Each winner will receive Samsung products and Adobe software to compete in the next phase of the competition as well as a total of at least $20,000 in technology.
"Not only are we excited to see these projects come to life but also how these young people will use STEM after this contest to improve their own futures as well as the wider world,” said David Steel, executive vice president of Samsung Electronics North America.
The 51 state winners were chosen from more than 2,300 applicants. Their ideas ran the gamut from reducing pollution with bicycles made from bamboo to finding the safest routes to school in an urban community to compelling government action to remove carcinogens in the community.
Samsung created the competition in 2010 to get students and teachers excited about STEM. The competition challenges students to apply classroom learning to solve a real-world issue in their local community. In current Solve for Tomorrow has doubled the value of the prize packages from the previous year.
The 51 state winners will submit a short video documenting their project. Based on the video submissions, 15 national finalists will be chosen.

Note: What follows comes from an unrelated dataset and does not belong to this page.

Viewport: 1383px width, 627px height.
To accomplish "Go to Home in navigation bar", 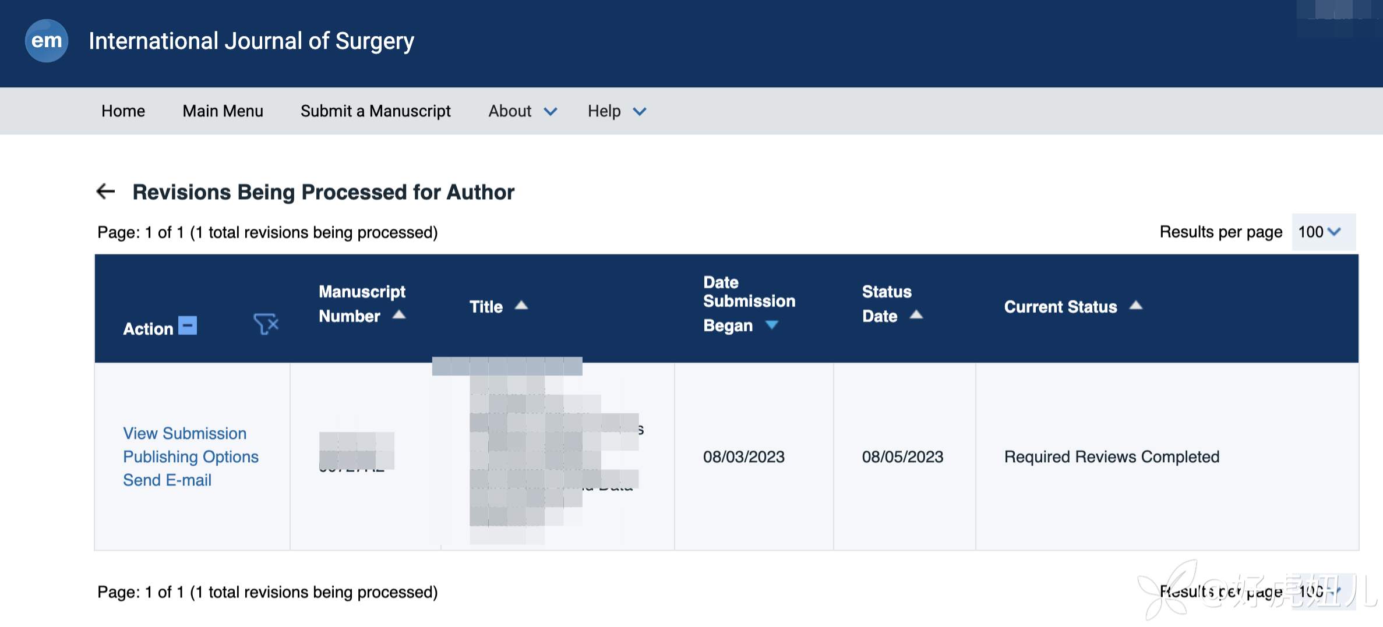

From the 15 national finalists, five national winners will be selected. Three will be chosen by a panel of judges, one by Samsung employees, and one by public online voting that will take place from Feb. 14 to March 13, 2014. The 15 national finalists will each receive a technology package valued at $35,000; the five national winners will each receive one valued at $140,000 and will be honored in April 2014 at an awards ceremony in Washington, D.C.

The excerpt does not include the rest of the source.